From a106d5b7393b77f434613c93019a0b02737cec47 Mon Sep 17 00:00:00 2001
From: "Alexander \"Arav\" Andreev" <me@arav.top>
Date: Wed, 9 Sep 2020 04:34:41 +0400
Subject: [PATCH] Added support for lolifox.cc. Fixed User-Agent usage, so it
 applied correctly everywhere now.

---
 CHANGELOG.md                          | 13 ++++++
 Makefile                              |  2 +-
 README.md                             |  3 +-
 scrapthechan/__init__.py              |  4 +-
 scrapthechan/parser.py                |  6 ++-
 scrapthechan/parsers/__init__.py      |  5 ++-
 scrapthechan/parsers/lolifox.py       | 65 +++++++++++++++++++++++++++
 scrapthechan/scraper.py               |  1 +
 scrapthechan/scrapers/basicscraper.py | 15 -------
 setup.cfg                             |  1 +
 10 files changed, 93 insertions(+), 22 deletions(-)
 create mode 100644 scrapthechan/parsers/lolifox.py
 delete mode 100644 scrapthechan/scrapers/basicscraper.py

diff --git a/CHANGELOG.md b/CHANGELOG.md
index 90333a9..bc8fb24 100644
--- a/CHANGELOG.md
+++ b/CHANGELOG.md
@@ -1,5 +1,16 @@
 # Changelog
 
+## 0.3 - 2020-09-09
+### Added
+- Parser for lolifox.cc.
+
+### Removed
+- BasicScraper.
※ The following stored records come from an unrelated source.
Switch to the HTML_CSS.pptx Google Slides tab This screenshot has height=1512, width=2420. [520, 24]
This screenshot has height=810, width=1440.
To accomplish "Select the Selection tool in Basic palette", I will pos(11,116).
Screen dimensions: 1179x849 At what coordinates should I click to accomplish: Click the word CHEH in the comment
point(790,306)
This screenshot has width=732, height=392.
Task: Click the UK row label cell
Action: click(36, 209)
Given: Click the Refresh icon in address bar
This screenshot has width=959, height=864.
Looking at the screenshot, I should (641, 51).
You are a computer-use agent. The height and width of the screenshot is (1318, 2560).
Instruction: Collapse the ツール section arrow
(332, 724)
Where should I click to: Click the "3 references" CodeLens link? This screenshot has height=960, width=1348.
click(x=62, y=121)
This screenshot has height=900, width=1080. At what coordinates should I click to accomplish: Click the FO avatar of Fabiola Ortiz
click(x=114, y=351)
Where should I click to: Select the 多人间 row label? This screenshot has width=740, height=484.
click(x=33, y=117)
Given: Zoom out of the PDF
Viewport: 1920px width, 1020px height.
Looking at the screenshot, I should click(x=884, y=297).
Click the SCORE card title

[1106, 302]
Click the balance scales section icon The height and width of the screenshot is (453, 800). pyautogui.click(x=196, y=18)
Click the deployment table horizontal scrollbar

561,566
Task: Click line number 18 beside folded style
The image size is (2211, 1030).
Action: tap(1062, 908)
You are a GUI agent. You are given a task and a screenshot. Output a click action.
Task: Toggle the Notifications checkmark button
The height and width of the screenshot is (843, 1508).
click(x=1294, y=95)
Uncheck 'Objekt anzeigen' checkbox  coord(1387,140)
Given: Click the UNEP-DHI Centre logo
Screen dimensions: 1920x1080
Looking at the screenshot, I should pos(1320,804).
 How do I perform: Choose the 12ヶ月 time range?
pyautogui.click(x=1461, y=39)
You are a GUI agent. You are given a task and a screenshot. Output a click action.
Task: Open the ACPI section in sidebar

Not needed anymore, there is a faster threaded version.
+
+### Fixed
+- Now User-Agent is correctly applied everywhere.
+
+
 ## 0.2.2 - 2020-07-20
 ### Added
 - Parser for 8kun.top.
@@ -14,11 +25,13 @@
 - Consider that issue with size on 2ch.hk. Usually it really tells the size in
   kB. The problem is that sometimes it just wrong.
 
+
 ## 0.2.1 - 2020-07-18
 ### Changed
 - Now program tells you what thread doesn't exist or about to be scraped. That
   is useful in batch processing with scripts.
 
+
 ## 0.2.0 - 2020-07-18
 ### Added
 - Threaded version of the scraper, so now it is fast as heck!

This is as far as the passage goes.